Прогрохотали огромные колёса по булыжной мостовой; в бархатной полутьме кареты над Эгертом проплыло чьё-то надменное лицо, и, опустив глаза, он увидел в колее расплющенного в лепёшку перламутрового жука.
— Ты, бродяга, с дороги, с дороги!
Звонко перекликались из окон хозяйки, и на мостовую время от времени обрушивался водопад помоев — тогда перекличка сменялась перебранкой.
Надрывались торговцы:
— А вот гребешки, гребешки костяные, черепаховые! А вот чудо-снадобье: намажешь макушку — волосы вырастут, намажешь подмышку — волосы выпадут!
— Цирюльня! Банки, пьявки, кровопускания! Бороды бреем, бреем!
Стайка уличных мальчишек дразнила благопристойного, одетого с иголочки паренька; вдоль стен изваяниями застыли нищие — ветер играл бахромой их лохмотьев, неподвижные протянутые ладони казались тёмными листьями диковинного кустарника. Пронзительное «По-дай… по-дай…» стояло над улицей, хотя запёкшиеся губы попрошаек почти не двигались, только глаза тоскливо и в то же время алчно ловили взгляды прохожих: «По-дай… по-дай…»
Прочь, прочь, к воротам. Эгерт свернул на знакомую, казалось, улицу — она предала его, выведя к прямому, одетому камнем каналу.
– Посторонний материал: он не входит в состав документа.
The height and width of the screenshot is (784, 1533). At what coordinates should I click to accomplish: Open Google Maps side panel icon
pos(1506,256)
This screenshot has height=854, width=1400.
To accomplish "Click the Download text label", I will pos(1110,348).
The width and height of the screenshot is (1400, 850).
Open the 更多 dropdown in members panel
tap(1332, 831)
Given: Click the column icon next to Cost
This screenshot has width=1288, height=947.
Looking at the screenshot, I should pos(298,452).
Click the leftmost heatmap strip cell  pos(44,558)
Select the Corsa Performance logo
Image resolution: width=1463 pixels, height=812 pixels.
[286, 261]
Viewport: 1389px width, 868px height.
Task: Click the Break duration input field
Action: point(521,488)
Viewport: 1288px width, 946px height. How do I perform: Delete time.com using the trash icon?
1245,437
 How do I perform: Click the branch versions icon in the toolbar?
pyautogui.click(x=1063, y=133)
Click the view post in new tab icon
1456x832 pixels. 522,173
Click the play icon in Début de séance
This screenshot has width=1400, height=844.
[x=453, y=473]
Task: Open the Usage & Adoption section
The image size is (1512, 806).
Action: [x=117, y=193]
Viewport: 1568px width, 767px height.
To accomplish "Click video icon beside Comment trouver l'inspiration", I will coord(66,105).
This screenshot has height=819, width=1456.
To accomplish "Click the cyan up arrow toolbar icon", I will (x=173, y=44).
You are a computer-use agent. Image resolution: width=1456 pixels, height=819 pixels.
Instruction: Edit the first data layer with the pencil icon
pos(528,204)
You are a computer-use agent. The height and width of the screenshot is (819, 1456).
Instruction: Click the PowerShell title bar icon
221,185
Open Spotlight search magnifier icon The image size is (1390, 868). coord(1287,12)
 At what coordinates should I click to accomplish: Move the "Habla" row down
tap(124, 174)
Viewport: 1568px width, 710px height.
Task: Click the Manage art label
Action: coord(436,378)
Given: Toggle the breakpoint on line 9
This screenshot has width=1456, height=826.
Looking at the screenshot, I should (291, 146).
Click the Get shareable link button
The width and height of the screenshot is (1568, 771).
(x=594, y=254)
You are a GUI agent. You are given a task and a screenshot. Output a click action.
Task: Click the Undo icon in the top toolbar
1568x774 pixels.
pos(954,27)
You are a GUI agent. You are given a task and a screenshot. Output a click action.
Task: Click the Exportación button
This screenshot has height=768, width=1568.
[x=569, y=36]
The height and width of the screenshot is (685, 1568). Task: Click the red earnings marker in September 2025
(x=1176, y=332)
От зелёной воды поднимался запах плесени и цвели. Над каналом выгибался дугой широкий мостик — Эгерт не помнил этого места, он никогда не бывал здесь, он окончательно заблудился.
Тогда он решился спросить дорогу; первая же особа, к которой он отважился обратиться — степенная, добродушная хозяйка в крахмальном чепце — с удовольствием и подробно описала ему путь к городским воротам. Следуя её указаниям, он миновал две или три улочки, старательно обошёл людный перекрёсток, свернул, где было велено — и неожиданно вышел всё к тому же горбатому мостику через канал. По затхлой воде сновали водомерки.
Помянув недобрым словом женщину в крахмальном чепце, Эгерт снова собрался с мужеством и попросил о помощи тощую, бедно одетую девушку-служанку. Та вспыхнула, и по тайной радости в её скромно опущенных глазёнках Солль понял вдруг, что для этого несчастного создания он вовсе не грязный оборванец, а видный молодой человек, красавец и возможный кавалер. Осознание этого почему-то доставило Эгерту не радость, а боль; девушка тем временем серьёзно и старательно растолковала ему, как пройти к воротам, и пояснения её были прямо противоположны наставлениям хозяйки в чепце.
Наспех поблагодарив несколько разочарованную служанку, Эгерт снова пустился в дорогу. Напряжённо оглядываясь, он шёл мимо лавочек и харчевен, мимо аптеки с живыми пиявками в бутылях и снадобьями в пузырьках, мимо пуговичной мастерской, с витрины которой пялились, как глаза, сотни серебряных, перламутровых, костяных кругляшков… Тёмный переулок с нависшими над ним глухими стенами домов оказался вотчиной своден — в полумраке то одно, то другое сладкоглазое лицо приближалось к Эгерту и, безошибочно определив в нём голодранца, а не возможного клиента, равнодушно отворачивалось. В руках своден страстно, как живые, трепетали шёлковые чулочные подвязки, призванные, по-видимому, олицетворять любовный пыл.